As some you may have read in my first blog post with SAFER, I was a volunteer advocate for the rape crisis center on my alma mater’s campus. As a result, I attended many guest speakers and events that the center put on. For many events, the Greek life student body was mandated to attended — by the Greek life President, not by our organization. However, students who were members of a fraternity or sorority did not acknowledge that we were not mandating them and therefore categorized us as “men haters” and “Greek life blamers.” Going forward, it was difficult to defend the rape crisis center’s mission and stance on perpetrators of sexual assault. We lost our legitimacy among the Greek life population very quickly. These circumstances emphasized that blaming all men for sexual assault is a failure to the anti-sexual violence movement. All men are not rapists. All fraternity brothers are not rapists. Men are crucial students to mobilize in the fight against sexual violence on college campuses.

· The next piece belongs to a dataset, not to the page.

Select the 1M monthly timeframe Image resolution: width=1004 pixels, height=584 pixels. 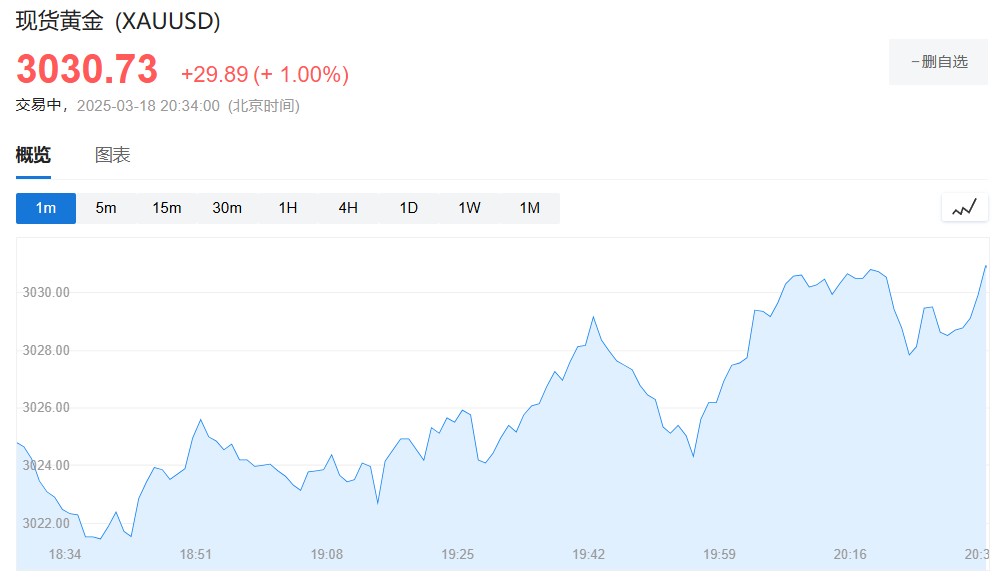(x=530, y=208)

This is why I was so impressed and pleased to read about Greek life at Tufts University. The ATO president, Matthew Sanda, acknowledged that fraternity houses have a stigma against them as locations where sexual assaults often occur. Instead of becoming defensive by this claim, the fraternities and sororities at Tufts University accepted that the rates of sexual assault in Greek houses are hard to dispute. As a result, they took a stand against sexual violence. The fraternities and sororities started a poster series that said “Not in our house.” Additionally, ATO has indicated philanthropic projects done by the Boston Area Rape Crisis Center. They have established this partnership in order to further reduce the stigma associated with Greek houses. Sororities have also played an important role. Chi Omega partnered with Panhellenic Council to sponsor Take Back the Night, a vigil that is intended to empower and support survivors to come forward and tell their story. Students take back the night of their assault and are given their voice, confidence, and power back.

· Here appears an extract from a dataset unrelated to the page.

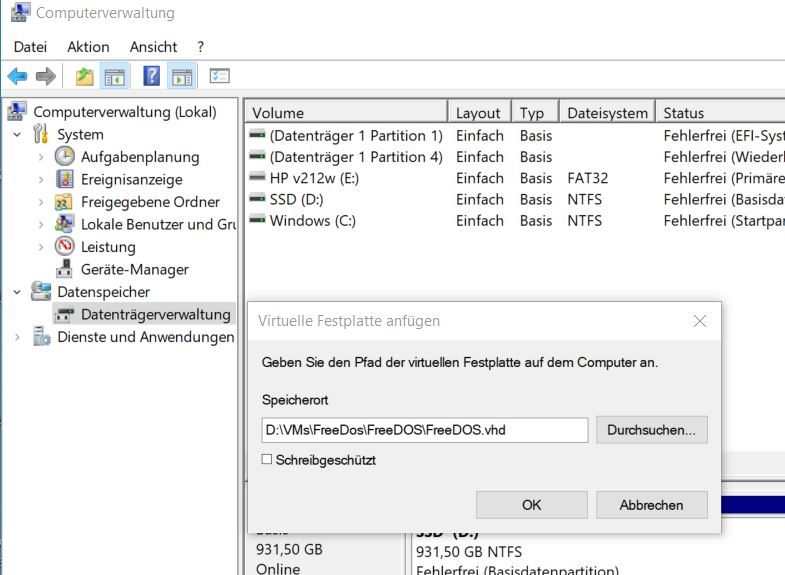Select the Leistung performance item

It is so important that fraternity brothers and sorority sisters become the face of allies combating sexual violence. The Greek life community is tight-knit and friendships are formed across memberships. If individual fraternities and sororities are signing up to be allies, they are more likely to hold their fellow Greek life members accountable if and when sexual assaults do occur within Greek housing or perpetrated by a fraternity brother or sorority sister — YES, women can be perpetrators, too! Having the Greek life community discussing topics of sexual violence is just another avenue for education and awareness raising for college campuses. Kudos to you, Tufts!
Just wanted to share that the students of Tufts’ SAFER just had a victory! The complete new sexual assault policy has been made. You can check out their site here. It’s weird to think just two years ago I was being trained among some of these activists and they’ve done such a great job to create progress. I clearly have some personal investment since some of my friends and I helped jumpstart the movement for change. I wish I was able to support the students for longer, but they’re clearly doing a great job.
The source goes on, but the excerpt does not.